Your instructions: Below are the entries. Transcribe exactly the lines from the one with "Screen dimensions: 650x365" through the one with "Given: Click the Investor", ends included, and leave out all others.

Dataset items
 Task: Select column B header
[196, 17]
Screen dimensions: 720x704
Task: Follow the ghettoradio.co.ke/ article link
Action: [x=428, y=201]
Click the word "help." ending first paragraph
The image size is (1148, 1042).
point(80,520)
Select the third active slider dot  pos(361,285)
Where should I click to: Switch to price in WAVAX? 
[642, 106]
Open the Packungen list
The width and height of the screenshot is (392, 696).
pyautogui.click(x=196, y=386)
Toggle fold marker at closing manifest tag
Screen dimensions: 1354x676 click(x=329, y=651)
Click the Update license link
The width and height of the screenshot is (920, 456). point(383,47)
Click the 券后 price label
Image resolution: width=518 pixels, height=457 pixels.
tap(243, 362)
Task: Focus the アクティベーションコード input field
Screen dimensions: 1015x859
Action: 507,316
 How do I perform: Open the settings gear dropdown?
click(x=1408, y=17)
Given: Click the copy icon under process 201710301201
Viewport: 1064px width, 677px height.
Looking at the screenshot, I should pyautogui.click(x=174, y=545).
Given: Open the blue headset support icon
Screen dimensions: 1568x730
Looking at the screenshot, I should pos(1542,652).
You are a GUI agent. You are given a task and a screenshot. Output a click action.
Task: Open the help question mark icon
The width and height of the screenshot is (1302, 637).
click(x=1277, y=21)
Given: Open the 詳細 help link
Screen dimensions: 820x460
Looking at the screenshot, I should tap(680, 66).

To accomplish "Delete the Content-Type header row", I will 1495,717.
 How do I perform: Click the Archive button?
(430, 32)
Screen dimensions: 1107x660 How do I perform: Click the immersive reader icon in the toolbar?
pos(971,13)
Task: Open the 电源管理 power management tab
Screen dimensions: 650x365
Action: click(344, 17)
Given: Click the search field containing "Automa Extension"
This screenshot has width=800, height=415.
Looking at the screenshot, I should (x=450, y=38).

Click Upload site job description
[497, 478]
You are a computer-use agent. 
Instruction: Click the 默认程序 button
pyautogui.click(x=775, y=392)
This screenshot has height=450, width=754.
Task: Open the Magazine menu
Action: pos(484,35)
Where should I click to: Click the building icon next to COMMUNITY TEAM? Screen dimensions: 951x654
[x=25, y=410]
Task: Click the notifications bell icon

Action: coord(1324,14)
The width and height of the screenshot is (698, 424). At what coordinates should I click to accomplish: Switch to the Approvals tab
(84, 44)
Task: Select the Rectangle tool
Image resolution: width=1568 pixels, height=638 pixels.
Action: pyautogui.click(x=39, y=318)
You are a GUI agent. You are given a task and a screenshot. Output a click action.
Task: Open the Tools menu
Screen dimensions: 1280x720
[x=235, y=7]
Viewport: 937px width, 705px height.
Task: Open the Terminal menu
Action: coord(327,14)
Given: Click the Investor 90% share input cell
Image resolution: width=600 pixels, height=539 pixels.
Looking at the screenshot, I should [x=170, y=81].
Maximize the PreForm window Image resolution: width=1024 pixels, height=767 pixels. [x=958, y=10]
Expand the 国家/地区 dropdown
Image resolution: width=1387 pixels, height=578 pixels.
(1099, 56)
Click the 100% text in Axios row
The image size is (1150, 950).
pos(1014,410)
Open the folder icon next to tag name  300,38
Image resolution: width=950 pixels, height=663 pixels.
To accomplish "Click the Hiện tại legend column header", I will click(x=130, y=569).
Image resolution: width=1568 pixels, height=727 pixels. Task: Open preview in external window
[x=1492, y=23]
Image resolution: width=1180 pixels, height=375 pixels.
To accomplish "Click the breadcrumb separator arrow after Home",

Answer space:
Screen dimensions: 650x365
Action: click(344, 17)
Given: Click the search field containing "Automa Extension"
This screenshot has width=800, height=415.
Looking at the screenshot, I should (x=450, y=38).

Click Upload site job description
[497, 478]
You are a computer-use agent. 
Instruction: Click the 默认程序 button
pyautogui.click(x=775, y=392)
This screenshot has height=450, width=754.
Task: Open the Magazine menu
Action: pos(484,35)
Where should I click to: Click the building icon next to COMMUNITY TEAM? Screen dimensions: 951x654
[x=25, y=410]
Task: Click the notifications bell icon

Action: coord(1324,14)
The width and height of the screenshot is (698, 424). At what coordinates should I click to accomplish: Switch to the Approvals tab
(84, 44)
Task: Select the Rectangle tool
Image resolution: width=1568 pixels, height=638 pixels.
Action: pyautogui.click(x=39, y=318)
You are a GUI agent. You are given a task and a screenshot. Output a click action.
Task: Open the Tools menu
Screen dimensions: 1280x720
[x=235, y=7]
Viewport: 937px width, 705px height.
Task: Open the Terminal menu
Action: coord(327,14)
Given: Click the Investor 90% share input cell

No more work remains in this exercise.